Tasks to complete:
- a) Answer these questions using the article on eating disorders in children.
(i) On what date was the article updated?
(ii) What do people affected by anorexia often do to achieve weight loss?
(iii) Where does a person with bulimia ritually retreat after an excessive intake session?
- b) In the article on eating disorders in children, switch "carbohydrates" to "sugars" and write out the passage starting at "Often, the first" and ending at "carbohydrates, for example.".
- c) Decide whether each statement agrees with the article on eating disorders in children. Answer yes or no, and quote the words from the article that decide it.
(i) Excessive picky eating is usually more associated with adolescents than with children.
(ii) Bulimia involves binge eating followed by purging.
(iii) Excessive chewing is given as an example of an eating ritual.

Segment Start: Extract provided

How to Catch Signs of Eating Disorders in Children

Updated on February 11, 2021

It is common for eating disorders to present themselves in children even at a young age, and there are different types of eating disorders. The most common forms of eating disorders are anorexia nervosa, bulimia, binge eating, comfort eating, and excessive picky eating. The latter three can be more common in children while the former two are usually more associated with adolescents. 

Anorexia Nervosa and Bulimia

Anorexia Nervosa is usually described as an emotional disorder that is characterized by the excessive need to lose weight. People affected by anorexia often deprive themselves of food in order to achieve this goal. Bulimia is also an emotional disorder characterized by the need to lose weight, however, bulimia is defined by processes of binge eating and then purging (vomiting). 

Signs of Anorexia in Adolescents

Often, the first sign of anorexia is increased weight loss and the preoccupation with body image. This later develops into the refusal to eat certain foods the person deems to be inducers of weight gain and then even whole groups of foods, such as carbohydrates, for example. 

Excessive calory counting and intake monitoring is also a sign of anorexia when combined with additional abnormal eating behaviors. Parents should watch for the following signs:

  • Refusal to eat in public
  • Preparing meals for others but not eating the meal themselves
  • Constant comments about weight gain
  • Unhappiness with body image
  • Not eating in public or at mealtime with the family

Parents should also take notice of adolescents who take an increased interest in rigid exercise regimens and eating rituals, such as eating foods in certain orders, rearranging the food on a plate or excessive chewing. 

Signs of Bulimia in Adolescents  

The signs of bulimia are similar to that of anorexia. However, some differences exist. Look for signs of binge eating without the proper ratio of weight gain. Also, look for signs of excessive intake sessions where the person eats large amounts of food and ritually retreats to their room or bathroom afterward. This includes periods of fasting in between binge sessions.

Segment End: Extract provided
Segment Start: Source information

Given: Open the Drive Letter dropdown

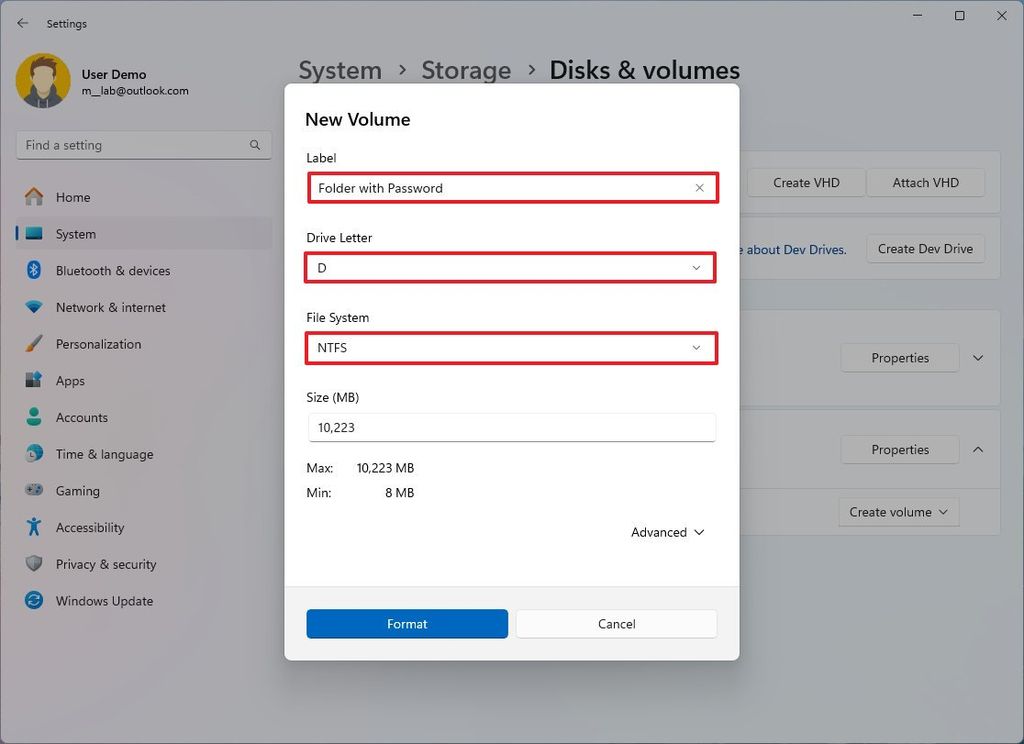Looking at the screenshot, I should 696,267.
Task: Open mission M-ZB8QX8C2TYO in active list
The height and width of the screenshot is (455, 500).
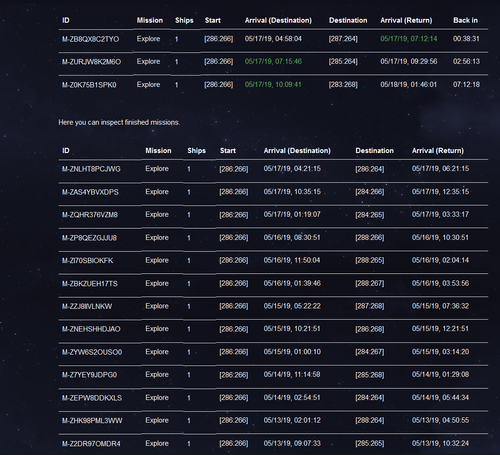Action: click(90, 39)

Segment End: Source information
Segment Start: Source information

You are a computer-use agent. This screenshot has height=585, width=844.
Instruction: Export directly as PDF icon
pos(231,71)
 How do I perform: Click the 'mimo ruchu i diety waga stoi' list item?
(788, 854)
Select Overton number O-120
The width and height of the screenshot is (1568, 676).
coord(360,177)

Segment End: Source information

List of answers:
- a)
(i) February 11, 2021
(ii) They often deprive themselves of food.
(iii) Their room or bathroom.

- b)
Often, the first sign of anorexia is increased weight loss and the preoccupation with body image. This later develops into the refusal to eat certain foods the person deems to be inducers of weight gain and then even whole groups of foods, such as sugars, for example.

- c)
(i) No. "The latter three can be more common in children while the former two are usually more associated with adolescents."
(ii) Yes. "bulimia is defined by processes of binge eating and then purging (vomiting)"
(iii) Yes. "eating rituals, such as eating foods in certain orders, rearranging the food on a plate or excessive chewing"